I am a libertarian, and I love this book. With enemies like Cohen, libertarians don't need friends! Cohen's arguments here are two-fold: First, he wants to argue against libertarianism, or, more specifically, Nozick; secondly, he wants to justify doing so to his liberal and left wing philosophical colleagues. This requires his showing why libertarianism needs to be taken seriously. As an exempler of this dichotomy, there are Cohen's two chapters on a basic premise of libertarian arguments, self-ownership. The first chapter is made up of several arguments as to why the notion of self-ownership is appealing, coherent, and has content; it not only defends self-ownership as being coherent against Kant, and possessing content against Dworkin, but also the thesis that, if people own themselves, then they cannot be forced to help others, and forcing them, via taxation, to help others as a condition of helping themselves undermines that self-ownership.
But the next chapter turns away from criticising the left to criticising libertarian arguments. Cohen argues that libertarians are wrong to argue that taxation is slavery, or that arguments used to support redistributive taxation undermines self-ownership. He also argues that Nozick's appeal to Kantianism can't support the thesis of self-ownership, and neither can pleas for personal autonomy. He notes that only one argument from Nozick can go through, and that is that taxation undermines self-ownership, as explained above. But, Cohen says, Nozick can't really support that position, since he favours courts and police in his minimal state.

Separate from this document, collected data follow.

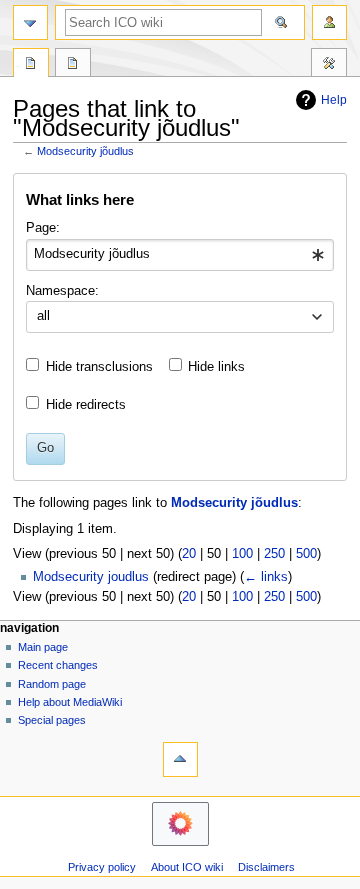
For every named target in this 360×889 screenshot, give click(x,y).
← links (266, 577)
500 (306, 554)
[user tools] (329, 22)
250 (274, 554)
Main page (43, 647)
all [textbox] (43, 316)
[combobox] (179, 255)
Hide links (216, 367)
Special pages (52, 720)
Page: (43, 228)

And that is one of the benefits of Cohen to libertarians - many of such counter arguments are very weak: Nozick did support a minimal state providing courts and police and national defense. But nowhere in his libertarian workd did he defend taxation to fund that minimal state, and even if he did, many libertarians don't - Cohen's argument here shows that commitment to self-ownership should commit you to radical libertarianism, ie, voluntary statism, or market anarchism.
In all, Cohen is essential reading for any student of libertarianism, either for or against it, since he provides great and tough arguments against libertarianism for opponents of it, whilst also providing tools and arguments for libertarians to refine their own arguments and their own positions against their opponents.